You can also try taking inspiration from fastai’s get_files, maybe it’s faster:
def _get_files(parent, p, f, extensions):
p = Path(p)#.relative_to(parent)
if isinstance(extensions,str): extensions = [extensions]
low_extensions = [e.lower() for e in extensions] if extensions is not None else None
res = [p/o for o in f if not o.startswith('.')

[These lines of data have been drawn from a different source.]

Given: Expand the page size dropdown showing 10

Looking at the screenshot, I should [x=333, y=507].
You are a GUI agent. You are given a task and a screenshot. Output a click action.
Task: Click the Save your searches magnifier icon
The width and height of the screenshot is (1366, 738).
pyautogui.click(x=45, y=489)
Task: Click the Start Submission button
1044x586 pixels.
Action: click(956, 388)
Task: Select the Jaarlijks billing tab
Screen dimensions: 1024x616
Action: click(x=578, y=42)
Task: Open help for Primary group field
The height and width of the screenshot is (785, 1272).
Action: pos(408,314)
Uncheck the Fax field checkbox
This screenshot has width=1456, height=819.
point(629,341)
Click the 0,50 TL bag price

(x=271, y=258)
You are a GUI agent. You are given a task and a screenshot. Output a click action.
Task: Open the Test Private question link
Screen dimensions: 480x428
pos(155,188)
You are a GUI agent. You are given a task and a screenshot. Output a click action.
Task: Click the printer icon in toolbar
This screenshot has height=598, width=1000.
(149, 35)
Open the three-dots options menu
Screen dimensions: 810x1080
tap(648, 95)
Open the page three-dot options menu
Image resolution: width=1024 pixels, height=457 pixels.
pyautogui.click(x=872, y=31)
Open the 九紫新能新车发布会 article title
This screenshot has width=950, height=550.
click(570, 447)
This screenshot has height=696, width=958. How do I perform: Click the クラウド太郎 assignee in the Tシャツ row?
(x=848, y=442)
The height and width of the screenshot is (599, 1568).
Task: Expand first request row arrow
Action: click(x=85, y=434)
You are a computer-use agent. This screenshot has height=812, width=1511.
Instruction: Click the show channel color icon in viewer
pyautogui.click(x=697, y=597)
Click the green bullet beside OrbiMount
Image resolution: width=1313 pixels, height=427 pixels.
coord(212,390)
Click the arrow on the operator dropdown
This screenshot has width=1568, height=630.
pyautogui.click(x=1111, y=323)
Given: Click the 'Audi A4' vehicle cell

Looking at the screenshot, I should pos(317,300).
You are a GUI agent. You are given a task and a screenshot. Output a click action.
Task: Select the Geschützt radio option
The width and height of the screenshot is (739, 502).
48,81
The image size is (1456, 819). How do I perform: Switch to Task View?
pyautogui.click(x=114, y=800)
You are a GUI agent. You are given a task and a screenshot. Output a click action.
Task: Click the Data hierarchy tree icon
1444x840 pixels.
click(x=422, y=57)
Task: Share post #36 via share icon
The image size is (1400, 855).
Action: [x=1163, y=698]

and (extensions is None or f'.{o.split(".")[-1].lower()}' in low_extensions)]
return res
def get_files(path:PathOrStr, extensions:Collection[str]=None, recurse:bool=False,
include:Optional[Collection[str]]=None, presort:bool=False)->FilePathList:
"Return list of files in `path` that have a suffix in `extensions`; optionally `recurse`."
if recurse:
res = []
for i,(p,d,f) in enumerate(os.walk(path)):
# skip hidden dirs
if include is not None and i==0: d[:] = [o for o in d if o in include]
else: d[:] = [o for o in d if not o.startswith('.')]
res += _get_files(path, p, f, extensions)
if presort: res = sorted(res, key=lambda p: _path_to_same_str(p), reverse=False)
return res
else:
f = [o.name for o in os.scandir(path) if o.is_file()]
res = _get_files(path, path, f, extensions)
if presort: res = sorted(res, key=lambda p: _path_to_same_str(p), reverse=False)
return res
But that looks a lot like what you’re already doing so I’m not sure it is of any use to you.